→ Required action: Beginning at the top of the entries below, retype each line exactly until the line containing "tebriği (116, 1157)" has been written out; include no pictures and no later lines.

-*-

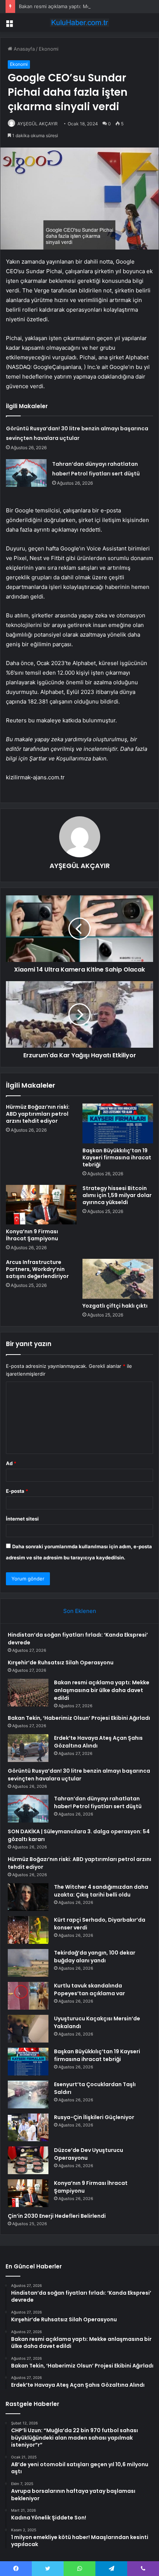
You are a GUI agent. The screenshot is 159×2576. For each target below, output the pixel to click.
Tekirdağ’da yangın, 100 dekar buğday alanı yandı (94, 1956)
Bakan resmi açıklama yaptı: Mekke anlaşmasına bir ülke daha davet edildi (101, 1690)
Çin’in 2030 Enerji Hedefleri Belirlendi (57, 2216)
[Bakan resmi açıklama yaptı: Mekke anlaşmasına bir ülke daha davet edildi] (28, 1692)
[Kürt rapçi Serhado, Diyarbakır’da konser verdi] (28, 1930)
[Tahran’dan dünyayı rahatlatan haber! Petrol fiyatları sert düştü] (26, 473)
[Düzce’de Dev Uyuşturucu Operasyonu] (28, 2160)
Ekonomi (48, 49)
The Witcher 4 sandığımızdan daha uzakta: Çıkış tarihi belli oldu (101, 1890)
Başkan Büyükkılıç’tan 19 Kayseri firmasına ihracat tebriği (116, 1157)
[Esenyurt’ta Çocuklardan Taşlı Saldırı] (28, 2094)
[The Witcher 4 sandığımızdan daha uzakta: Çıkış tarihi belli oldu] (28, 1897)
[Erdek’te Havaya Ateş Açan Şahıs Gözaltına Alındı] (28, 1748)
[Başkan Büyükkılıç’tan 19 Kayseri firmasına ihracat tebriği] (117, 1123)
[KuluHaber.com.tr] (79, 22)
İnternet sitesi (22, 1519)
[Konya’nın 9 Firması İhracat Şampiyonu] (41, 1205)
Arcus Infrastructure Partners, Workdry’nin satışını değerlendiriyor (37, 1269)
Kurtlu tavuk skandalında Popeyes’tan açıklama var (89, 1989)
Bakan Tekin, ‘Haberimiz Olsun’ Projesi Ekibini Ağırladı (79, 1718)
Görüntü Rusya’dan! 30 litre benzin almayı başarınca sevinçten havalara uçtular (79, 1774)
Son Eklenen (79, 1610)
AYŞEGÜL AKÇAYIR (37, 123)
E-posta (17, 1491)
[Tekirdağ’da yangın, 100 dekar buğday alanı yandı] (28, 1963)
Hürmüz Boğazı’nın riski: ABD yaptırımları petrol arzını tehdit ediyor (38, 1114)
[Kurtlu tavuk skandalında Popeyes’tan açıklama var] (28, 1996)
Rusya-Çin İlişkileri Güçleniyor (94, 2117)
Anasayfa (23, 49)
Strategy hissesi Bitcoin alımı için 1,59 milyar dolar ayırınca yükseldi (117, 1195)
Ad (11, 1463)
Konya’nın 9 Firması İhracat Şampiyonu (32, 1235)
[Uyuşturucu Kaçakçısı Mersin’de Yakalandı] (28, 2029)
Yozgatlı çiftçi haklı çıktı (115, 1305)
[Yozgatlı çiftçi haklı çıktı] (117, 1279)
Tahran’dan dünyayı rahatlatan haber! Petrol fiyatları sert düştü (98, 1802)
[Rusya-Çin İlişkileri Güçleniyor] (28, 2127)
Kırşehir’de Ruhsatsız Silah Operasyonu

-*-

→ Exercise response:
You are a GUI agent. The screenshot is 159×2576. For each target below, output the pixel to click.
Tekirdağ’da yangın, 100 dekar buğday alanı yandı (94, 1956)
Bakan resmi açıklama yaptı: Mekke anlaşmasına bir ülke daha davet edildi (101, 1690)
Çin’in 2030 Enerji Hedefleri Belirlendi (57, 2216)
[Bakan resmi açıklama yaptı: Mekke anlaşmasına bir ülke daha davet edildi] (28, 1692)
[Kürt rapçi Serhado, Diyarbakır’da konser verdi] (28, 1930)
[Tahran’dan dünyayı rahatlatan haber! Petrol fiyatları sert düştü] (26, 473)
[Düzce’de Dev Uyuşturucu Operasyonu] (28, 2160)
Ekonomi (48, 49)
The Witcher 4 sandığımızdan daha uzakta: Çıkış tarihi belli oldu (101, 1890)
Başkan Büyükkılıç’tan 19 Kayseri firmasına ihracat tebriği (116, 1157)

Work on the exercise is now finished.